What this task involves: Beginning at the line containing "Where should I click to: Go" in the material below and ending at the line containing "Open the Test", return each line exactly and add nothing.

Information:

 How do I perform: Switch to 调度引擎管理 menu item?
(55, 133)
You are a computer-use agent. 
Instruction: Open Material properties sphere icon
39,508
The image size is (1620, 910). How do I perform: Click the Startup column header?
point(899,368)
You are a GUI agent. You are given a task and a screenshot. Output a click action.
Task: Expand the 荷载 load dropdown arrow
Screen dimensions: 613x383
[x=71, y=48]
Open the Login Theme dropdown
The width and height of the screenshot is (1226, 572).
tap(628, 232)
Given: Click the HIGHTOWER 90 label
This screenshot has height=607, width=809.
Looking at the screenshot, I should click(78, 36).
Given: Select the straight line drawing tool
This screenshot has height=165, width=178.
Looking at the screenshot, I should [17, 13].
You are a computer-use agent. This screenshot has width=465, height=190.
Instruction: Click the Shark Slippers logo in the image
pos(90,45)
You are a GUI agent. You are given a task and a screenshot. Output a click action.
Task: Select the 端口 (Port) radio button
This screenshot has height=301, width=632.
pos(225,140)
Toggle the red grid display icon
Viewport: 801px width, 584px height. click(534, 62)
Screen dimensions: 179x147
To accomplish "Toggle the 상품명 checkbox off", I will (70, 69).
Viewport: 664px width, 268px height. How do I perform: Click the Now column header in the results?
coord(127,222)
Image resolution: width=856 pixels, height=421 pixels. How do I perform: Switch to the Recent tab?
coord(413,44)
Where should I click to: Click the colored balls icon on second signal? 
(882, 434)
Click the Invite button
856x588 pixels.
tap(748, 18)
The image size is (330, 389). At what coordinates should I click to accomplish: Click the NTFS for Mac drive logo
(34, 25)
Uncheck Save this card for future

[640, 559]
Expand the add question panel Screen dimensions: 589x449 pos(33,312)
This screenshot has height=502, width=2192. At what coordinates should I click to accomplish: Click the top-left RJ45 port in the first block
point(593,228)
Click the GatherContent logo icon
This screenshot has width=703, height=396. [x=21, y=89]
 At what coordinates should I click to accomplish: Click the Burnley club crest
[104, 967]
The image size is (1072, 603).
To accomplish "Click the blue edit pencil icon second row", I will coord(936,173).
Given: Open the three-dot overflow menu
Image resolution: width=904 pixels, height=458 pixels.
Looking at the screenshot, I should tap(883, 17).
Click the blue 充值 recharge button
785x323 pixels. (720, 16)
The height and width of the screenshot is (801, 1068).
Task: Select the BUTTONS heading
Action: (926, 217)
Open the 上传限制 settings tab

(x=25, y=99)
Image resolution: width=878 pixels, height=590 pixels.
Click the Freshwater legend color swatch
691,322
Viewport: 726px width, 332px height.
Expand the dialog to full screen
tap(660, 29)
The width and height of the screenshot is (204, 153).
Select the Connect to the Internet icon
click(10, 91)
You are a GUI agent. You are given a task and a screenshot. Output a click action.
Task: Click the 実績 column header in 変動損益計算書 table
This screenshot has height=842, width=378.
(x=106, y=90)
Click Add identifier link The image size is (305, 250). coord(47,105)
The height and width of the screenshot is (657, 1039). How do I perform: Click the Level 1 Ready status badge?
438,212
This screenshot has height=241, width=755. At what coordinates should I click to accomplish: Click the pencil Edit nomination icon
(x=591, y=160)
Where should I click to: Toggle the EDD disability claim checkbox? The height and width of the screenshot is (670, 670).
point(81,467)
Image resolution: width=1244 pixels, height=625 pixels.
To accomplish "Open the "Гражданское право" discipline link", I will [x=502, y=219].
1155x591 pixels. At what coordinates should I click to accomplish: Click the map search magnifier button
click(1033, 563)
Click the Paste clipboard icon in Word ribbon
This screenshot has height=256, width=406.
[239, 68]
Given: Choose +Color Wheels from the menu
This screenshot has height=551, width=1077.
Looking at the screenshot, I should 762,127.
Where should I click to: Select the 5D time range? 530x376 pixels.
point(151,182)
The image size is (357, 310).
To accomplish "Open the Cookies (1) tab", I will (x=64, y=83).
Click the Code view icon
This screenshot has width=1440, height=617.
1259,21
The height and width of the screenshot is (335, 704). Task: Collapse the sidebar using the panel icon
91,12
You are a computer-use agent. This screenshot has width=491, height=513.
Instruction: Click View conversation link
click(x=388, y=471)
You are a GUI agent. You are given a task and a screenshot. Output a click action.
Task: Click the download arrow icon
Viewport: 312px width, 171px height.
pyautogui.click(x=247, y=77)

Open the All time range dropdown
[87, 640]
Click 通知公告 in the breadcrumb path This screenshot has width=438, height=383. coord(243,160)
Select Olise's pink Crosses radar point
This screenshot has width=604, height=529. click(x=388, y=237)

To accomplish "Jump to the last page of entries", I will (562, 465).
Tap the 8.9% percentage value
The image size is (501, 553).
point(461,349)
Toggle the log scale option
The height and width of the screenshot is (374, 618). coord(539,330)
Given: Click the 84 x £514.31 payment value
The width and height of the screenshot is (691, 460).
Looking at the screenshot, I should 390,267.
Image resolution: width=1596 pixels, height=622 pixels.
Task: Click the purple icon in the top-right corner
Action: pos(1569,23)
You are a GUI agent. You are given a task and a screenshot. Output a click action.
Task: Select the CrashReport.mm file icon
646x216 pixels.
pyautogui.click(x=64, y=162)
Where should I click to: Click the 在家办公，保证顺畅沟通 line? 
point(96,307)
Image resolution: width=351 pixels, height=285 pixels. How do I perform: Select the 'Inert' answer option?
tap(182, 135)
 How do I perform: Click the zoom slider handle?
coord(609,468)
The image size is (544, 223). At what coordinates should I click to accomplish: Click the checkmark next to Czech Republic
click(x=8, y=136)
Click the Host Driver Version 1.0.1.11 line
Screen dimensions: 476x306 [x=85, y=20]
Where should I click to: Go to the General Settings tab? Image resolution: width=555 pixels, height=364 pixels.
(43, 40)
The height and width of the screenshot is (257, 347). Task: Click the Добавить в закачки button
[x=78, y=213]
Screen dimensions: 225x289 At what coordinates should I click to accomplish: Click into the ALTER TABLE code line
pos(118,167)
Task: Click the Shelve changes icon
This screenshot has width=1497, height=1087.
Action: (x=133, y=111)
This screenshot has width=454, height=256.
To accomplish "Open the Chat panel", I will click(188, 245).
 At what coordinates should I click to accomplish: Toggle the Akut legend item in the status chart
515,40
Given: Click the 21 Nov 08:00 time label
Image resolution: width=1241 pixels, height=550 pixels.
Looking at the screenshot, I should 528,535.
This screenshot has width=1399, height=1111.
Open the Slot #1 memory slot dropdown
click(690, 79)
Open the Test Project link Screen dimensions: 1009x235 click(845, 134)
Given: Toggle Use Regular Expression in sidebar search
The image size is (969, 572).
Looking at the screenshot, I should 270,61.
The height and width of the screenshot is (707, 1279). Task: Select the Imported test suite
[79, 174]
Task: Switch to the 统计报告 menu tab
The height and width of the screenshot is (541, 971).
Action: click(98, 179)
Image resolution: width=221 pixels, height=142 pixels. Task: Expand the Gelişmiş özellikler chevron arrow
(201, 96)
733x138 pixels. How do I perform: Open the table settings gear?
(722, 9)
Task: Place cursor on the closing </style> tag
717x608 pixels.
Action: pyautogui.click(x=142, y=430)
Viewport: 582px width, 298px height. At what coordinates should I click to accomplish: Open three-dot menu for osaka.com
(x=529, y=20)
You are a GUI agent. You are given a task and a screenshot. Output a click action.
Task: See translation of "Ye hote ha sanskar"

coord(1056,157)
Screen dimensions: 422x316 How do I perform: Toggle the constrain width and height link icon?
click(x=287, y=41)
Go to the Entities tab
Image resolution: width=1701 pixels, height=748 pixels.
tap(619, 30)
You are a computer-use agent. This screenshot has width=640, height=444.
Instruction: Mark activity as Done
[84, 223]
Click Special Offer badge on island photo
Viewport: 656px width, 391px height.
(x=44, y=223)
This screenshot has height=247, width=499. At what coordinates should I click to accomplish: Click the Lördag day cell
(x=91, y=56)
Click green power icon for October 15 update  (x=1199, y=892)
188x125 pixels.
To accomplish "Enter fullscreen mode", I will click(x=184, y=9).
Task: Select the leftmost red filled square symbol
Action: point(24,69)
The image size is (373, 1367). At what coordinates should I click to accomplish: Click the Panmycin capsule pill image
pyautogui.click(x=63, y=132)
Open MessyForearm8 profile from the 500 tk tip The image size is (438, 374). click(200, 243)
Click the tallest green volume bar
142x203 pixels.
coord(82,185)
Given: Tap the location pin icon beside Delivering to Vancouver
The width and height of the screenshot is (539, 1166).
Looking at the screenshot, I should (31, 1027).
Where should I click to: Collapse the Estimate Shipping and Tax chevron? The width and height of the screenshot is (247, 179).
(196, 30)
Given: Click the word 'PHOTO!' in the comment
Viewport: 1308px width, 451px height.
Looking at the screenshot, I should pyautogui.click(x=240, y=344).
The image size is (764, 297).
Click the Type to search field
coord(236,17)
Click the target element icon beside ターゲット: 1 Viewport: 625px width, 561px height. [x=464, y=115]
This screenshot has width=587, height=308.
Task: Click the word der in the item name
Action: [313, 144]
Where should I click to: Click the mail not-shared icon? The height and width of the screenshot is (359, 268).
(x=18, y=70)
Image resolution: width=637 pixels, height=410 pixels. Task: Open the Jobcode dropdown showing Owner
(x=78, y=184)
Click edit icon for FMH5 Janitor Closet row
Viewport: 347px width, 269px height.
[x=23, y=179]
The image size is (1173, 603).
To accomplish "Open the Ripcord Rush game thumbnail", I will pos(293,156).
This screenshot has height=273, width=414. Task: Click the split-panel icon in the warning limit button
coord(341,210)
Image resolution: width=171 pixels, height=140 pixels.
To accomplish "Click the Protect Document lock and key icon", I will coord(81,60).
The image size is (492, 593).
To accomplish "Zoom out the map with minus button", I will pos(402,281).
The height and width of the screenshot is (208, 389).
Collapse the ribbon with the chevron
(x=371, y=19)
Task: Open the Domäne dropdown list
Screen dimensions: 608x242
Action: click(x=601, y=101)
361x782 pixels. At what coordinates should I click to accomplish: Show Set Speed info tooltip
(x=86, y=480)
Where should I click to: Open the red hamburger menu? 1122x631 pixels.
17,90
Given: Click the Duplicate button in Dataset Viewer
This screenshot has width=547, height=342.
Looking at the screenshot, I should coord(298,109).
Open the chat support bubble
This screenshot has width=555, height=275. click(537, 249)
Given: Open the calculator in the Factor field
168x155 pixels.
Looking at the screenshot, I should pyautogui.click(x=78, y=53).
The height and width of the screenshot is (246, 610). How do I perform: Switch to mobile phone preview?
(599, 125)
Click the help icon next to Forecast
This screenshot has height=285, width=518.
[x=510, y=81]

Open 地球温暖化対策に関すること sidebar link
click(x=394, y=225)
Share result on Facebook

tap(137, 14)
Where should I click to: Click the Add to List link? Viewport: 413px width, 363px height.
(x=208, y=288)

Written response:
Where should I click to: Go to the General Settings tab? Image resolution: width=555 pixels, height=364 pixels.
(43, 40)
The height and width of the screenshot is (257, 347). Task: Click the Добавить в закачки button
[x=78, y=213]
Screen dimensions: 225x289 At what coordinates should I click to accomplish: Click into the ALTER TABLE code line
pos(118,167)
Task: Click the Shelve changes icon
This screenshot has width=1497, height=1087.
Action: (x=133, y=111)
This screenshot has width=454, height=256.
To accomplish "Open the Chat panel", I will click(188, 245).
 At what coordinates should I click to accomplish: Toggle the Akut legend item in the status chart
515,40
Given: Click the 21 Nov 08:00 time label
Image resolution: width=1241 pixels, height=550 pixels.
Looking at the screenshot, I should 528,535.
This screenshot has width=1399, height=1111.
Open the Slot #1 memory slot dropdown
click(690, 79)
Open the Test Project link Screen dimensions: 1009x235 click(845, 134)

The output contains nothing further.